- _TASK MATERIAL_
------------------------------------------------

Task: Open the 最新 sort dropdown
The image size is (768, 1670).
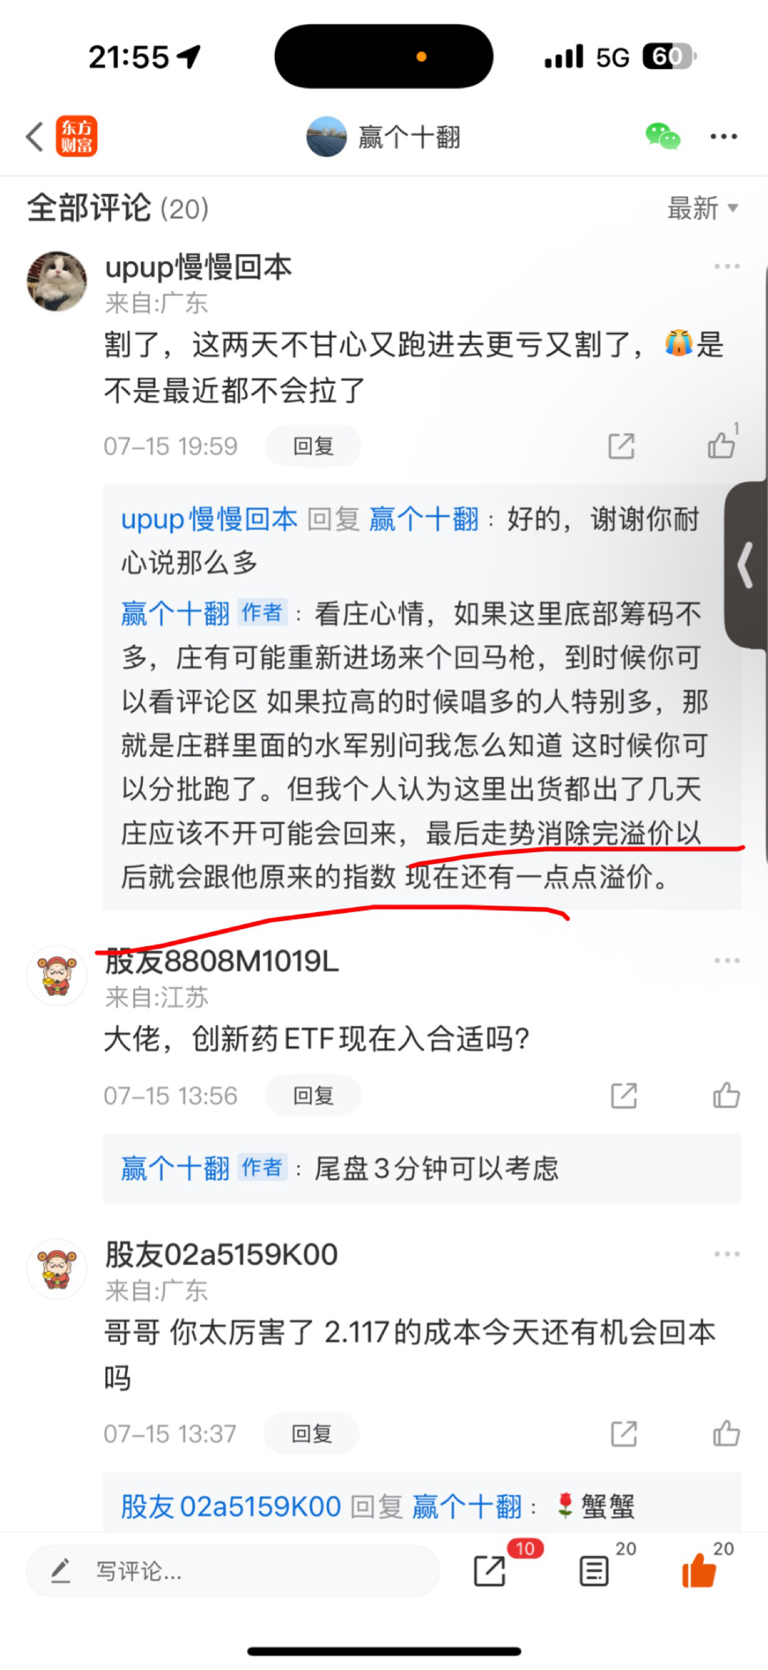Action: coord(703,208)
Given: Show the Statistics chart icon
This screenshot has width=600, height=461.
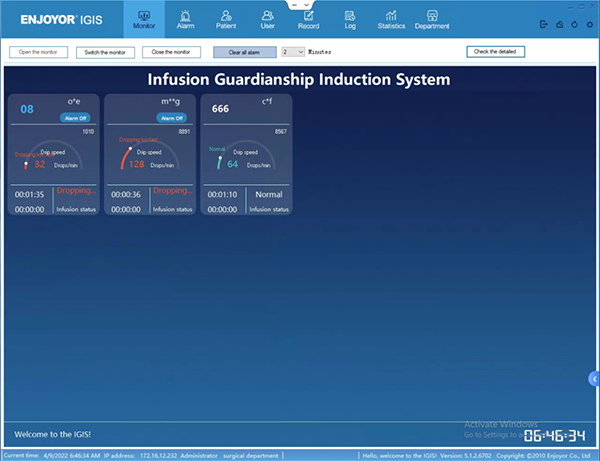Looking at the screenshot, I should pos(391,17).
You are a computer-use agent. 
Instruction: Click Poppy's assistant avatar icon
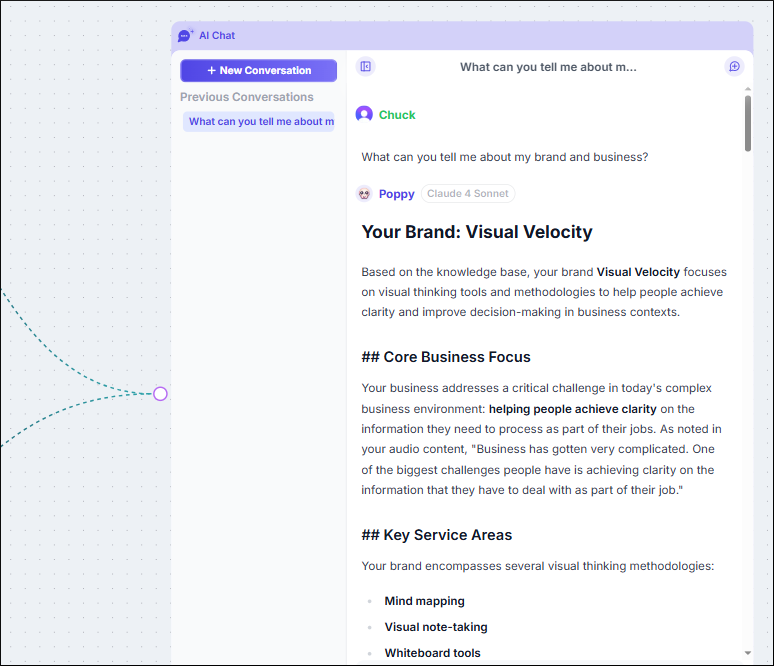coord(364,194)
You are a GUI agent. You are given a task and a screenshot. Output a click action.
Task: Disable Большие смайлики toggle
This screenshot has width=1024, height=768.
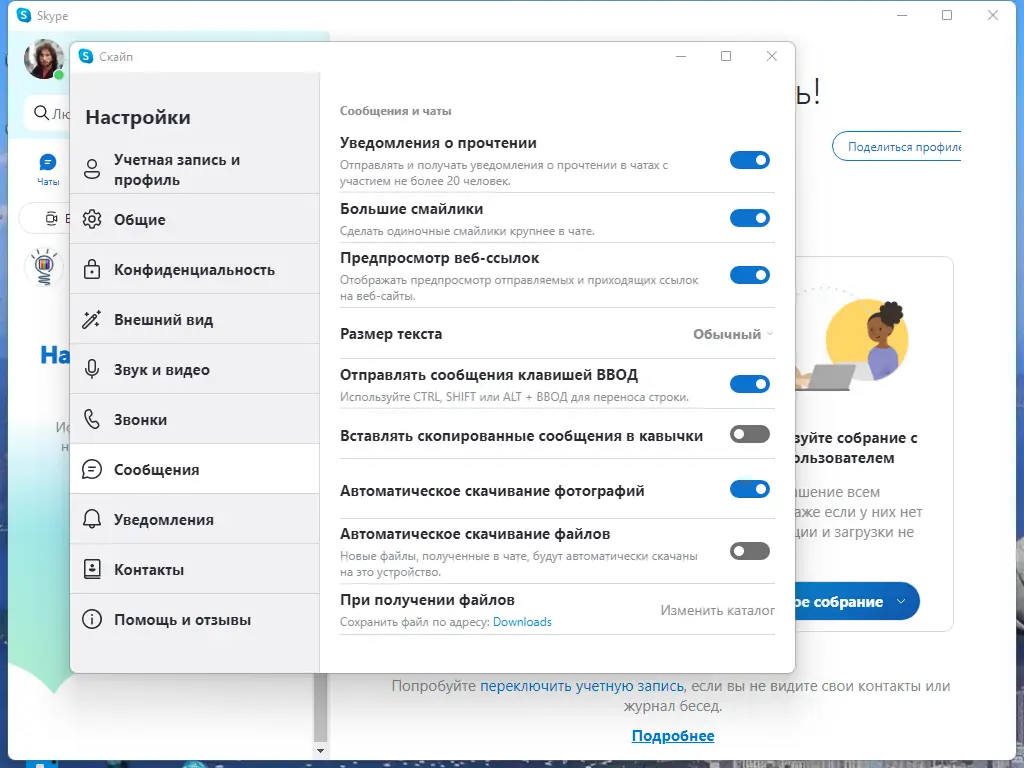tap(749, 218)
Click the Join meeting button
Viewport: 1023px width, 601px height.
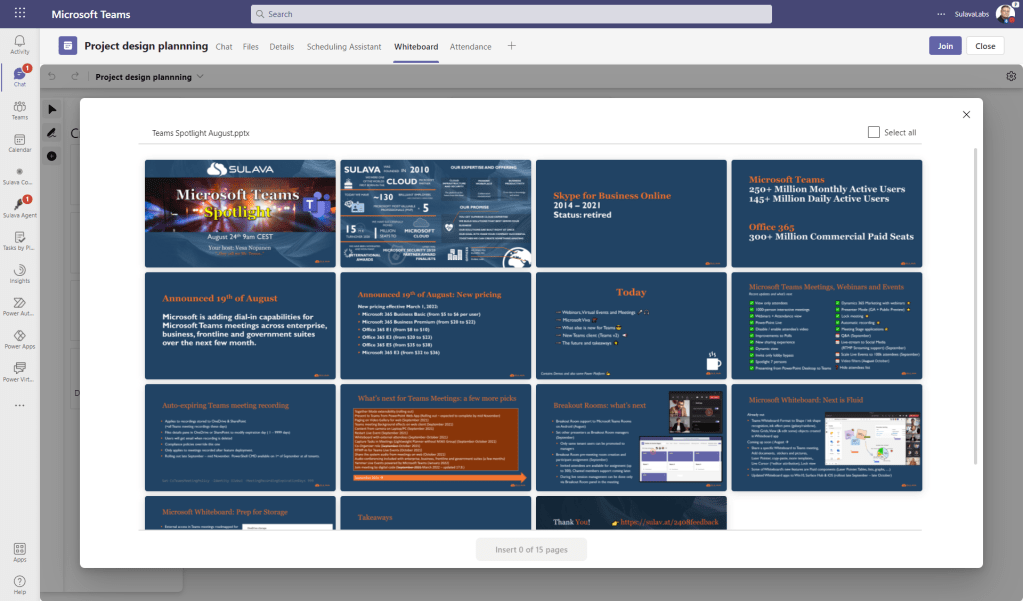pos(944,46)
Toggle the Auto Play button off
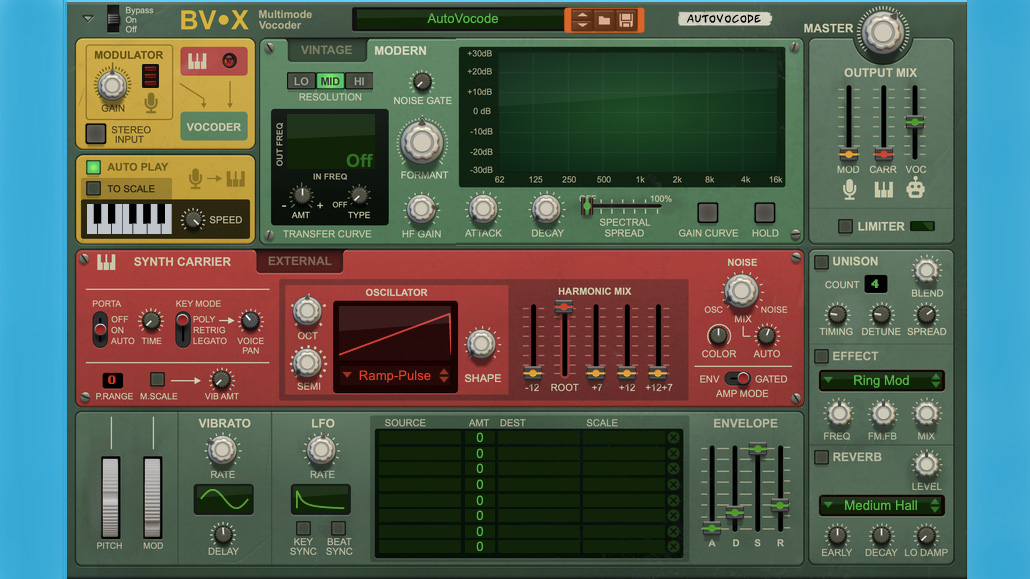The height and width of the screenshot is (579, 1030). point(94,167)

------------------------------------------------

- _EXERCISE DIRECTIONS_
Extract the text of all the records above verbatim, excluding pictures.

- _SOLUTION TO THIS PROBLEM_
Task: Open the 最新 sort dropdown
The image size is (768, 1670).
Action: coord(703,208)
Given: Show the Statistics chart icon
This screenshot has width=600, height=461.
Looking at the screenshot, I should pos(391,17).
You are a computer-use agent. 
Instruction: Click Poppy's assistant avatar icon
coord(364,194)
You are a GUI agent. You are given a task and a screenshot. Output a click action.
Task: Disable Большие смайлики toggle
This screenshot has width=1024, height=768.
tap(749, 218)
Click the Join meeting button
Viewport: 1023px width, 601px height.
pos(944,46)
Toggle the Auto Play button off
The height and width of the screenshot is (579, 1030). point(94,167)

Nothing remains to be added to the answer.